Torch begins COVID-shortened trek past Beijing landmarks

AFP

Beijing's COVID-shortened Olympic torch relay began on Wednesday with basketball great Yao Ming and a Chinese soldier among the first to carry the symbolic flame on a journey that will last just three days.

The route taking the flame to landmarks including the Great Wall and Summer Palace is far more modest than the globe-spanning tour ahead of Beijing's 2008 Summer Games that was disrupted by protests along the way.

Due to COVID-19, only selected members of the public will witness this week's relay, as will be the case during the sporting events at the Olympics, which are taking place inside a "closed loop" that seals off athletes and other Olympics personnel from the public.

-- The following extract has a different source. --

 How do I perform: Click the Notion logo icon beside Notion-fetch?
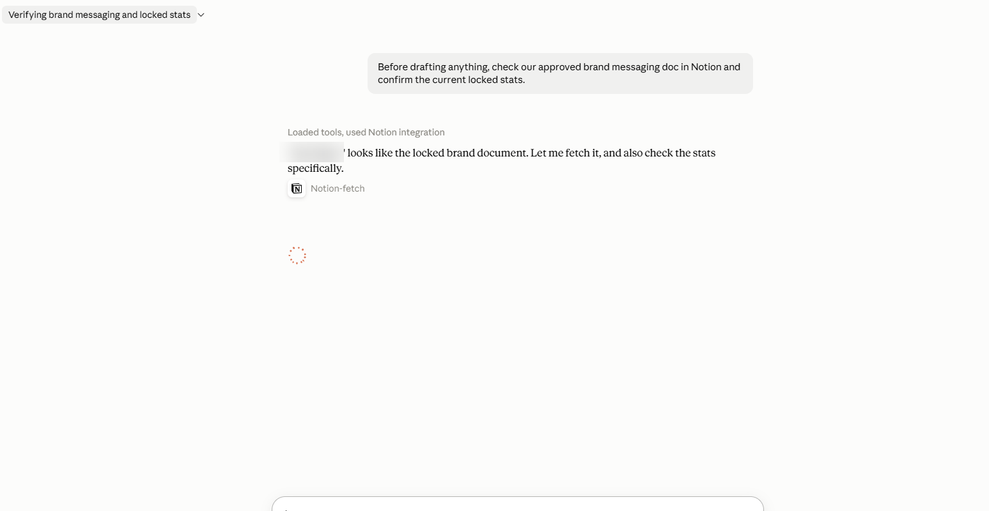(x=297, y=188)
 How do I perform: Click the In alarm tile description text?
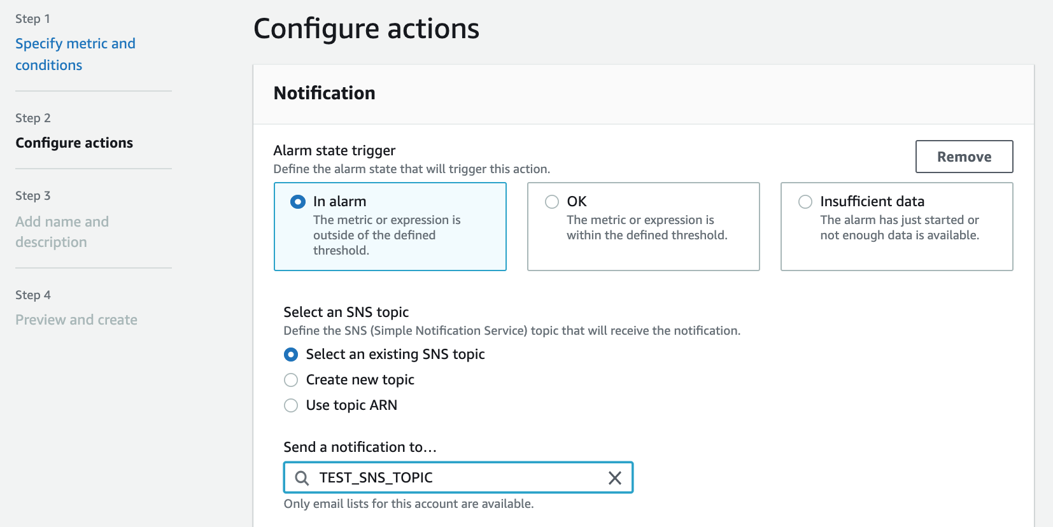tap(386, 235)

"That is, of course, bad luck but what can you do?" Georgios Iliopoulos, Greece's ambassador to China and a torch-bearer, said when asked if he was worried that the 2022 Games would be remembered as the "corona Olympics".

"You cannot stop life and we do the best we can to continue with what we have to deal with. The main thing is we keep together at this and leave it behind us as soon as possible," he told reporters.

The Olympics will run from February 4 to February 20.

The flame, which was flown from Greece in October, will travel to competition zones, including Zhangjiakou in neighbouring Hebei province, before ending its journey with the lighting of the Olympic cauldron at Friday's opening ceremony.

Wednesday's event began under clear blue skies in Beijing when Chinese Vice Premier Han Zheng lit a torch from a cauldron in the shape of a traditional ritual vessel known as a zun, then handed it to 80-year-old Luo Zhihuan, who as a speed skater was China's first winter sports world champion.

Among the torch-bearers was Qi Fabao, a regimental commander in the People's Liberation Army. He took the torch from four-time short track speed skating gold medalist Wang Meng.

More than 1,000 torch-bearers will participate in the relay.

Asked during the sub-freezing morning how he felt as an Olympics torch-bearer, Yao responded: "Pretty cold, because the previous two times were for the Summer Olympics. But it's warm to hold a flame in the winter."